Matsuoka H, Mavrantonis C, Wexner S D, Oliveira L, Gilliland R, Pikarsky A
Department of Colorectal Surgery, Cleveland Clinic Florida, Fort Lauderdale 33309, USA.
Dis Colon Rectum. 2000 Nov;43(11):1561-7. doi: 10.1007/BF02236739.
Patients with idiopathic or neurogenic incontinence without an isolated sphincter defect may be suitable candidates for a postanal repair. The aim of this study was to assess the results of postanal repair in patients with idiopathic or neurogenic fecal incontinence and to evaluate the role of various parameters, including preoperative physiologic testing on outcome.

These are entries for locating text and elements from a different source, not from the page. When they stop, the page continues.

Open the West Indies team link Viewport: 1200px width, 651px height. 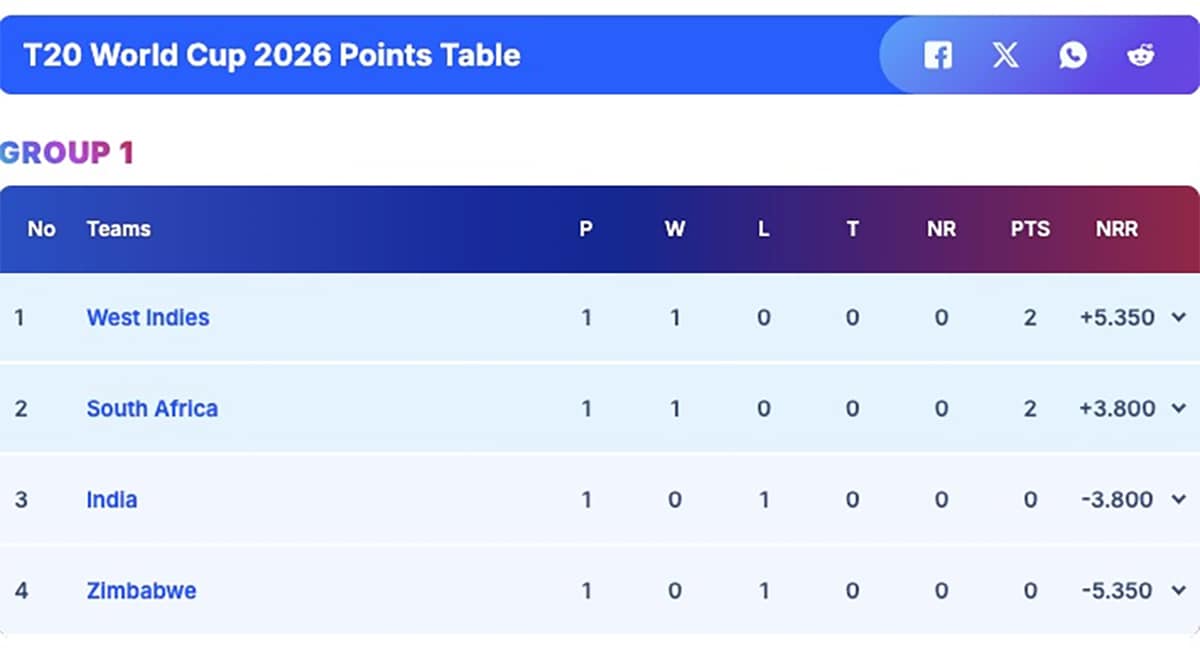[x=148, y=318]
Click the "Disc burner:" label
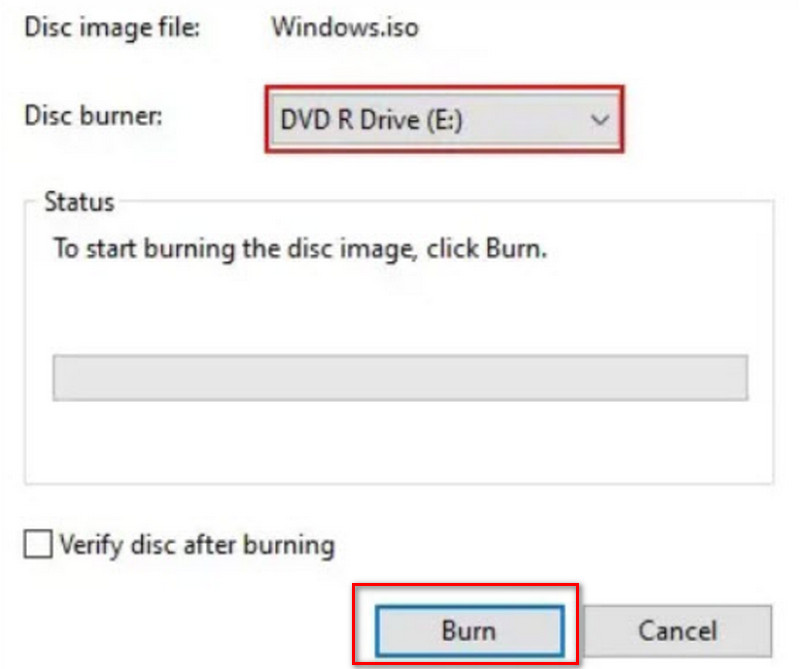800x669 pixels. (94, 114)
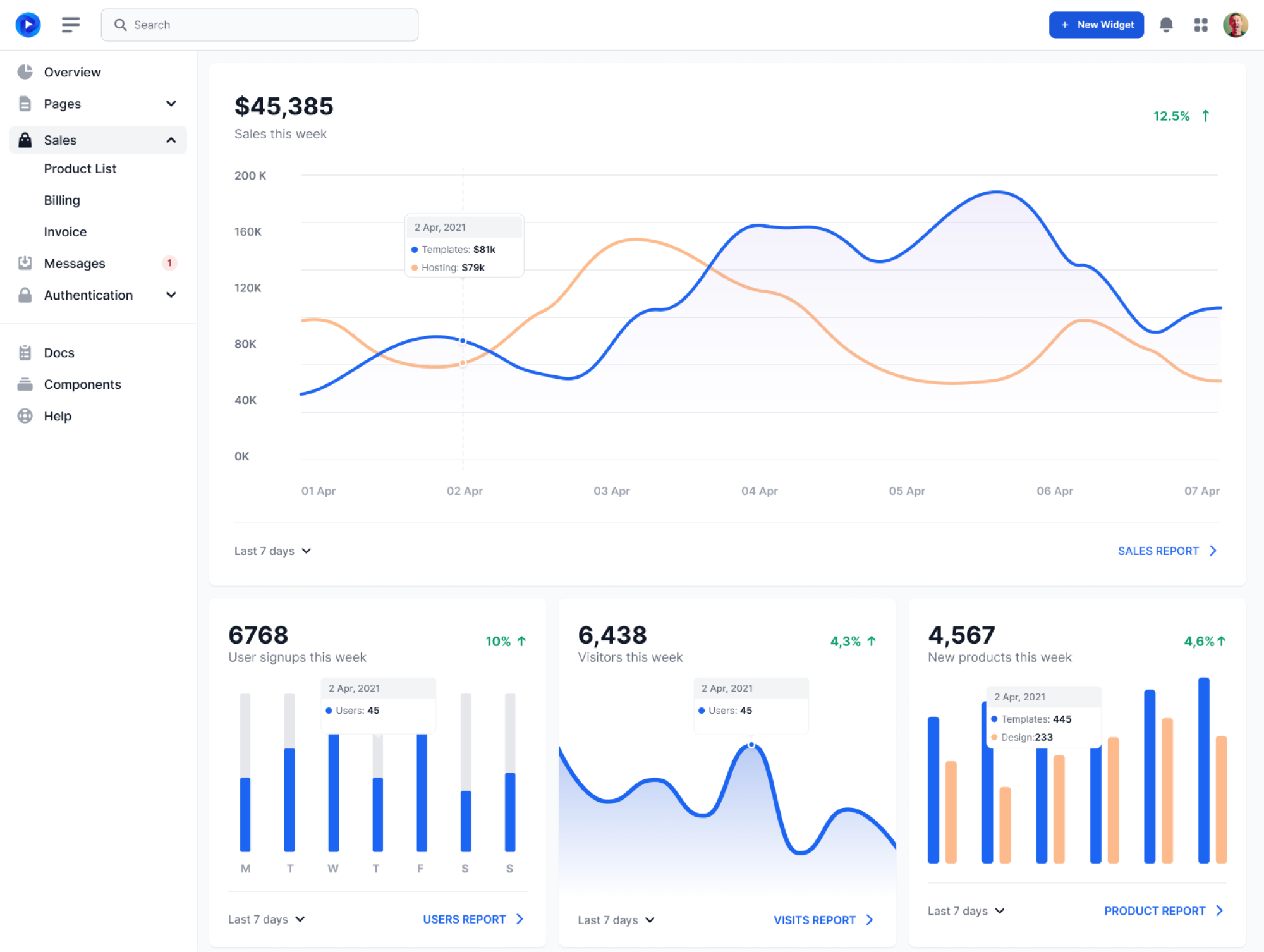Viewport: 1264px width, 952px height.
Task: Open the user profile avatar
Action: 1235,25
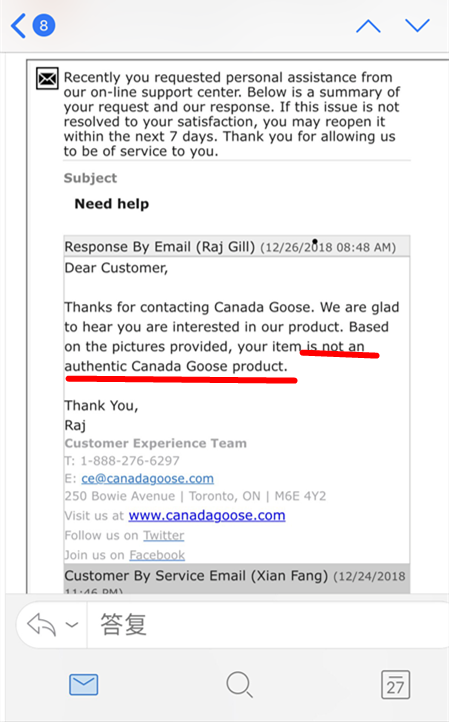Tap the unread count badge showing 8
This screenshot has height=722, width=449.
[44, 25]
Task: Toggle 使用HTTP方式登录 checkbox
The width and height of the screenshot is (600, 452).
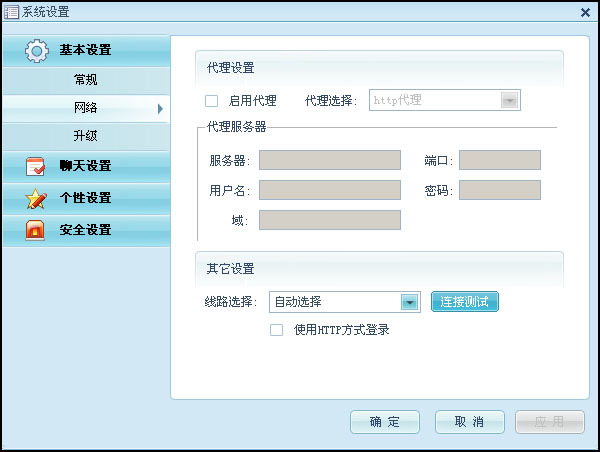Action: tap(277, 330)
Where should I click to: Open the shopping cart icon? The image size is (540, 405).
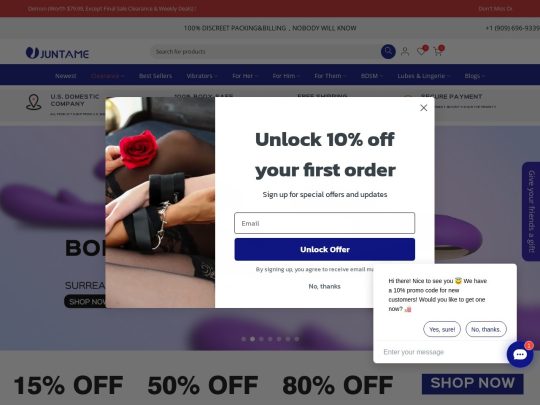pos(438,52)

Postanal repair was offered by a single surgeon to patients meeting the following criteria: incontinence score of at least 12 of 20, absence of an isolated anterior external anal sphincter defect, and failed conservative, medical, and biofeedback management. Physiologic investigation and clinical findings of female patients who had postanal repair for fecal incontinence between 1992 and 1998 were reviewed. Physiologic investigation included anorectal manometry, pudendal nerve terminal motor latency, concentric needle electromyography, and endoanal ultrasonography. Follow-up was obtained by telephone questionnaire; moreover, patients were asked to grade the outcome of their surgery as excellent or good (success) or as fair or poor (failure).

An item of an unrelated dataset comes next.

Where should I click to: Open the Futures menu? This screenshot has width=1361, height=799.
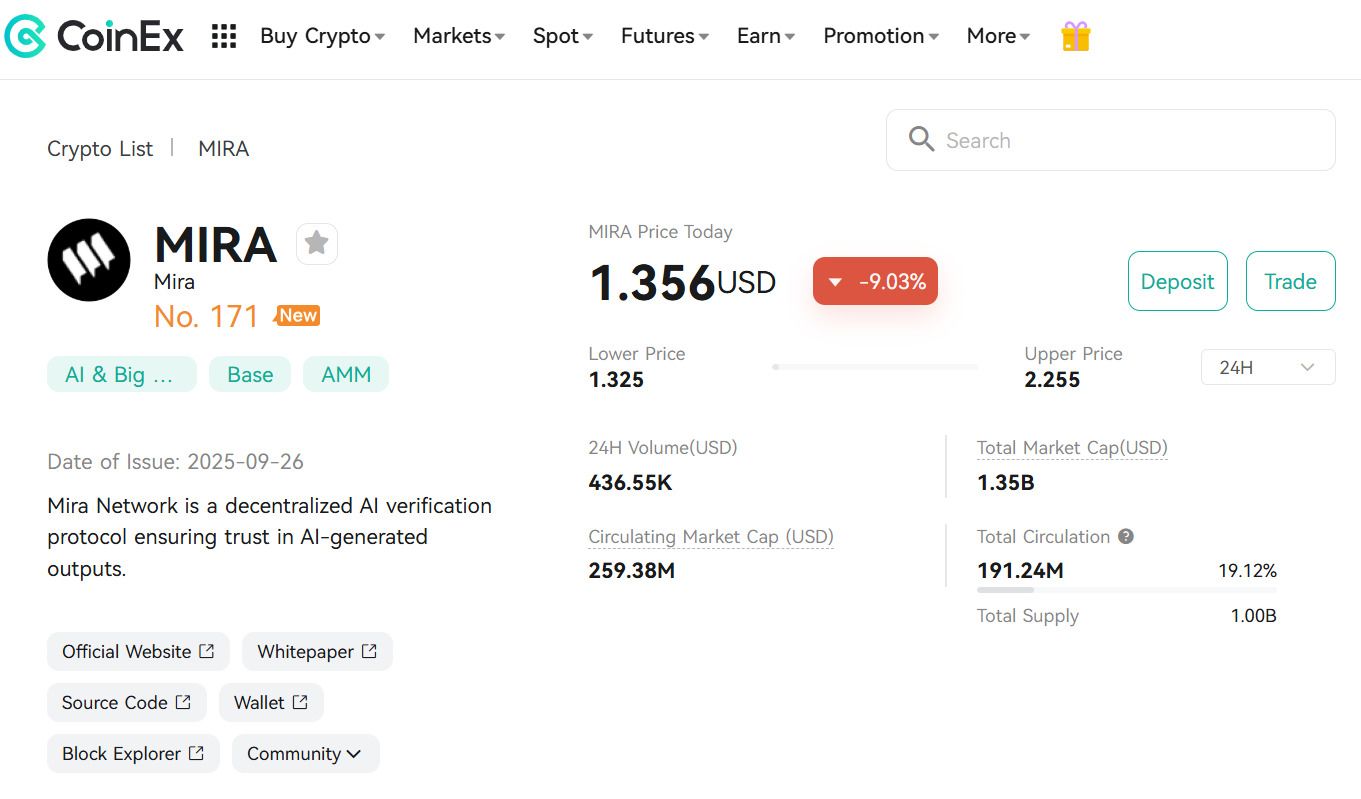pos(664,37)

Twenty-one patients of median age 68 (range, 40-80) years had a mean duration of fecal incontinence before postanal repair of 6.8 (range, 0.5-22) years. Twenty patients (95 percent) were available for at least one year of follow-up. Seventeen patients (80.9 percent) had at least one prior vaginal delivery, and prior sphincteroplasty had been performed in 10 patients (47.6 percent). The morbidity and mortality rates were 5 and 0 percent, respectively. After a mean follow-up period of three (range, 1-7.5) years, seven patients (35 percent) considered surgery to be successful and had a statistically significant decrease in their incontinence score. Neither prolongation of pudendal nerve terminal motor latency nor external sphincter damage as noted on electromyography or any of the preoperative manometric parameters correlated with outcome. Furthermore, patients' ages at surgery did not correlate with the degree of postoperative improvement in continence scores nor did the duration of the patients' symptoms, number of vaginal deliveries, or a history of previous surgery for fecal incontinence.
None of the factors assessed was demonstrated to be predictive of outcome after postanal repair; moreover, the currently available preoperative testing has not altered the success rate, which remains low (35 percent). Despite the low success rate, the absence of any mortality and the low morbidity suggest that postanal repair may be a valid therapeutic approach. However, it should be offered only to selected patients with persistent, severe fecal incontinence despite an anatomically intact external anal sphincter who are not candidates for or refuse all other operative modalities.
对于特发性或神经源性尿失禁且无孤立性括约肌缺陷的患者,可能适合进行肛门后修复术。本研究的目的是评估肛门后修复术治疗特发性或神经源性大便失禁患者的效果,并评估包括术前生理测试在内的各种参数对预后的作用。
由一名外科医生为符合以下标准的患者实施肛门后修复术:失禁评分为20分中的至少12分,无孤立性肛门外括约肌前部缺陷,且保守治疗、药物治疗和生物反馈治疗均失败。回顾了1992年至1998年间因大便失禁接受肛门后修复术的女性患者的生理检查和临床结果。生理检查包括肛门直肠测压、阴部神经终末运动潜伏期、同心针电极肌电图和肛门内超声检查。通过电话问卷进行随访;此外,要求患者将手术结果评为优秀或良好(成功)或一般或差(失败)。
21例患者,中位年龄68岁(范围40 - 80岁),肛门后修复术前大便失禁的平均持续时间为6.8年(范围0.5 - 22年)。20例患者(95%)获得了至少一年的随访。17例患者(80.9%)至少有一次经阴道分娩史,10例患者(47.6%)曾接受过括约肌成形术。发病率和死亡率分别为5%和0%。平均随访三年(范围1 - 7.5年)后,7例患者(35%)认为手术成功,失禁评分有统计学意义的下降。阴部神经终末运动潜伏期延长、肌电图显示的外括约肌损伤或任何术前测压参数均与预后无关。此外,患者手术时的年龄与术后控便评分的改善程度无关,患者症状持续时间、经阴道分娩次数或既往大便失禁手术史也与术后控便评分的改善程度无关。
所评估的因素均未被证明可预测肛门后修复术后的预后;此外,目前可用的术前测试并未改变成功率,成功率仍然较低(35%)。尽管成功率较低,但无任何死亡病例且发病率较低表明肛门后修复术可能是一种有效的治疗方法。然而,仅应向那些尽管肛门外括约肌解剖结构完整但仍存在持续性、严重大便失禁且不适合或拒绝所有其他手术方式的特定患者提供该手术。